- **What to do**
(1) Please reproduce the passage of the jobs article from "A breadwinner job" to "(the HES complex).".
(2) Rewrite the paragraph of the jobs article that begins "A breadwinner job is" as a short bulleted list that keeps its main facts.

BEGIN Excerpt to read

Only part time, temp and minimum wage jobs are being created
By John Lawrence
“Four years after the [Great Recession of 2008] median family income has fallen by 10 percent in real terms. …[T]he number of full-time breadwinner jobs in the US economy is still down by 5 million; that is, it is more than 8 percent below its late 2007 level.
In short, the Main Street economy has been failing for years, and now the massive debt deflation [the paying down of debt rather than consuming] under way will aggravate that condition enormously [since GDP is 70% consumption], leaving millions of citizens to depend on intermittent employment in low-paying part-time jobs or to fall back on family, friends, charity, or nothing at all.” – David Stockman, The Great Deformation.
A breadwinner job is a job that is sufficient to support a family, including rent or mortgage, car payment, adequate food and nutrition, health care, education and savings for retirement. That meant a job paying $50,000 a year in 2007 when the US economy peaked. At that time there were 71.8 million “breadwinner” jobs in construction, manufacturing, white-collar professions, government and the like. These jobs accounted for more than half of the nation’s 138 million total payroll.
Breadwinner jobs are the foundation of the Main Street economy. But after losing 5.6 million of these jobs during the Great Recession, less than 4 percent of these jobs have been recovered. The 3 million jobs recovered since the recession ended in 2009 have been mainly in part-time work, temp jobs and in health, education and social services (the HES complex).
More than half of the recovery (1.6 million jobs) occurred in the part-time economy which presently includes 36.4 million jobs in retail, hotels, restaurants, shoe-shine stands, barista kiosks and temporary help agencies where the average annualized compensation was only $19,000.

END Excerpt to read
BEGIN Data supplied

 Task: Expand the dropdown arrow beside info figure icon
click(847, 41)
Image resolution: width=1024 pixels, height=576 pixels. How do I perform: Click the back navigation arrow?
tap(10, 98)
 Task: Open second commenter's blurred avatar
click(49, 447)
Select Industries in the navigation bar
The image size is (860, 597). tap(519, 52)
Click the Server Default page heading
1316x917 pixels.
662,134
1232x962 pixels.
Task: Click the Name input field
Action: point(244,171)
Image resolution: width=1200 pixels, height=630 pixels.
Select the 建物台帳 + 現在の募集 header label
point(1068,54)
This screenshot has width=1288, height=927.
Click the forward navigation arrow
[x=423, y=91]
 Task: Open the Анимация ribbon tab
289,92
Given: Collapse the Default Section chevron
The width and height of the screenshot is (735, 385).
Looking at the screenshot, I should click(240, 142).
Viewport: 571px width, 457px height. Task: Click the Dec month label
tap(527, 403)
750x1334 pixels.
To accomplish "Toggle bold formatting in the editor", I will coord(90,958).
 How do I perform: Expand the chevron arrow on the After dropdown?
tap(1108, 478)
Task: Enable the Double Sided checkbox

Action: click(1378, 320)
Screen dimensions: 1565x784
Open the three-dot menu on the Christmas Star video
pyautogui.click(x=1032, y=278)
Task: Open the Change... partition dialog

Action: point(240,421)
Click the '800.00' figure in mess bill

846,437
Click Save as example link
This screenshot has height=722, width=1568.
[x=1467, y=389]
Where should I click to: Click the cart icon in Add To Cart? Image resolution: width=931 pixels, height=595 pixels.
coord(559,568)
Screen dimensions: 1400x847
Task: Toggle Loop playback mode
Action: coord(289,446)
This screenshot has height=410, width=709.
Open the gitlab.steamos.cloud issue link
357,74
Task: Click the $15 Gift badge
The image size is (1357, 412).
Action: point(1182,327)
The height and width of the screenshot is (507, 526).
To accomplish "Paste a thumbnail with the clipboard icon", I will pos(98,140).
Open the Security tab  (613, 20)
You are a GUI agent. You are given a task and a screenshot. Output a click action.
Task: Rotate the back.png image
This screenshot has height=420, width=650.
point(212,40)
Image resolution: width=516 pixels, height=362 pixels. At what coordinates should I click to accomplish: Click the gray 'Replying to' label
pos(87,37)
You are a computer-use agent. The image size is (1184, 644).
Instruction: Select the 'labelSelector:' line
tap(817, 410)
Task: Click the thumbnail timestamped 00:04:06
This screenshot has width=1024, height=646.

END Data supplied

- **The answers**
(1)
A breadwinner job is a job that is sufficient to support a family, including rent or mortgage, car payment, adequate food and nutrition, health care, education and savings for retirement. That meant a job paying $50,000 a year in 2007 when the US economy peaked. At that time there were 71.8 million “breadwinner” jobs in construction, manufacturing, white-collar professions, government and the like. These jobs accounted for more than half of the nation’s 138 million total payroll.
Breadwinner jobs are the foundation of the Main Street economy. But after losing 5.6 million of these jobs during the Great Recession, less than 4 percent of these jobs have been recovered. The 3 million jobs recovered since the recession ended in 2009 have been mainly in part-time work, temp jobs and in health, education and social services (the HES complex).

(2)
- A breadwinner job supports a family, covering rent or mortgage, a car payment, adequate food and nutrition, health care, education and retirement savings.
- In 2007, when the US economy peaked, this meant a job paying $50,000 a year.
- There were 71.8 million such jobs then, in construction, manufacturing, white-collar professions, government and similar fields.
- These jobs made up more than half of the nation's 138 million total payroll.